[Entries on where items appear]

_ _ _ _

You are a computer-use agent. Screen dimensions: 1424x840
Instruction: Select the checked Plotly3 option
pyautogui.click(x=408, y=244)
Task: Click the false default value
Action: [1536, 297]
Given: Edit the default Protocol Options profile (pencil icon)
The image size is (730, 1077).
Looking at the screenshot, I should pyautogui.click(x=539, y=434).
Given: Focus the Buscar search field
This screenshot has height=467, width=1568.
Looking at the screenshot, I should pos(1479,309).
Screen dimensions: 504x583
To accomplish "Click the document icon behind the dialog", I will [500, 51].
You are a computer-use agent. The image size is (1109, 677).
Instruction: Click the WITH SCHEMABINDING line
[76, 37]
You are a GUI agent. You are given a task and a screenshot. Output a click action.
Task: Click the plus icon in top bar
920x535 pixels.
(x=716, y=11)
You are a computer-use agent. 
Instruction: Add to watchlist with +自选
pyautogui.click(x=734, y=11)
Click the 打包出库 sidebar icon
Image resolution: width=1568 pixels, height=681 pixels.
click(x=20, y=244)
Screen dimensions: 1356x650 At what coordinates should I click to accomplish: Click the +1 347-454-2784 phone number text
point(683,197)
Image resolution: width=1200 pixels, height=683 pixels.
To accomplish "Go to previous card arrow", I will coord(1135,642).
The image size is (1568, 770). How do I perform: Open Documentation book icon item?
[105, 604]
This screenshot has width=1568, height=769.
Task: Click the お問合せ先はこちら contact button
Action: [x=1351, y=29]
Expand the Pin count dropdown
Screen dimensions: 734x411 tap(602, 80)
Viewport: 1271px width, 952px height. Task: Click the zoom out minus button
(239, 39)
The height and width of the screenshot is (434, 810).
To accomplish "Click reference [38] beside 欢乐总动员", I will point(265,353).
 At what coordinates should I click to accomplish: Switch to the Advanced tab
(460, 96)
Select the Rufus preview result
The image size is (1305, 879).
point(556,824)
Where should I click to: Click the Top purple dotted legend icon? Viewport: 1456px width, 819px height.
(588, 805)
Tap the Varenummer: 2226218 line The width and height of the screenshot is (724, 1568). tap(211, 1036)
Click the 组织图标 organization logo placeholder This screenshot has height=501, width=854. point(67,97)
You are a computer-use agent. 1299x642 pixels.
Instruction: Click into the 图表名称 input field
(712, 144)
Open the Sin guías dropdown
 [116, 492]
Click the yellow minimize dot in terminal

_ _ _ _

• What you are asked to do
Can you write out every one of the entries above, word for word, without changing anything?

• Result below
You are a computer-use agent. Screen dimensions: 1424x840
Instruction: Select the checked Plotly3 option
pyautogui.click(x=408, y=244)
Task: Click the false default value
Action: [1536, 297]
Given: Edit the default Protocol Options profile (pencil icon)
The image size is (730, 1077).
Looking at the screenshot, I should pyautogui.click(x=539, y=434).
Given: Focus the Buscar search field
This screenshot has height=467, width=1568.
Looking at the screenshot, I should pos(1479,309).
Screen dimensions: 504x583
To accomplish "Click the document icon behind the dialog", I will [500, 51].
You are a computer-use agent. The image size is (1109, 677).
Instruction: Click the WITH SCHEMABINDING line
[76, 37]
You are a GUI agent. You are given a task and a screenshot. Output a click action.
Task: Click the plus icon in top bar
920x535 pixels.
(x=716, y=11)
You are a computer-use agent. 
Instruction: Add to watchlist with +自选
pyautogui.click(x=734, y=11)
Click the 打包出库 sidebar icon
Image resolution: width=1568 pixels, height=681 pixels.
click(x=20, y=244)
Screen dimensions: 1356x650 At what coordinates should I click to accomplish: Click the +1 347-454-2784 phone number text
point(683,197)
Image resolution: width=1200 pixels, height=683 pixels.
To accomplish "Go to previous card arrow", I will coord(1135,642).
The image size is (1568, 770). How do I perform: Open Documentation book icon item?
[105, 604]
This screenshot has width=1568, height=769.
Task: Click the お問合せ先はこちら contact button
Action: [x=1351, y=29]
Expand the Pin count dropdown
Screen dimensions: 734x411 tap(602, 80)
Viewport: 1271px width, 952px height. Task: Click the zoom out minus button
(239, 39)
The height and width of the screenshot is (434, 810).
To accomplish "Click reference [38] beside 欢乐总动员", I will point(265,353).
 At what coordinates should I click to accomplish: Switch to the Advanced tab
(460, 96)
Select the Rufus preview result
The image size is (1305, 879).
point(556,824)
Where should I click to: Click the Top purple dotted legend icon? Viewport: 1456px width, 819px height.
(588, 805)
Tap the Varenummer: 2226218 line The width and height of the screenshot is (724, 1568). tap(211, 1036)
Click the 组织图标 organization logo placeholder This screenshot has height=501, width=854. point(67,97)
You are a computer-use agent. 1299x642 pixels.
Instruction: Click into the 图表名称 input field
(712, 144)
Open the Sin guías dropdown
 [116, 492]
Click the yellow minimize dot in terminal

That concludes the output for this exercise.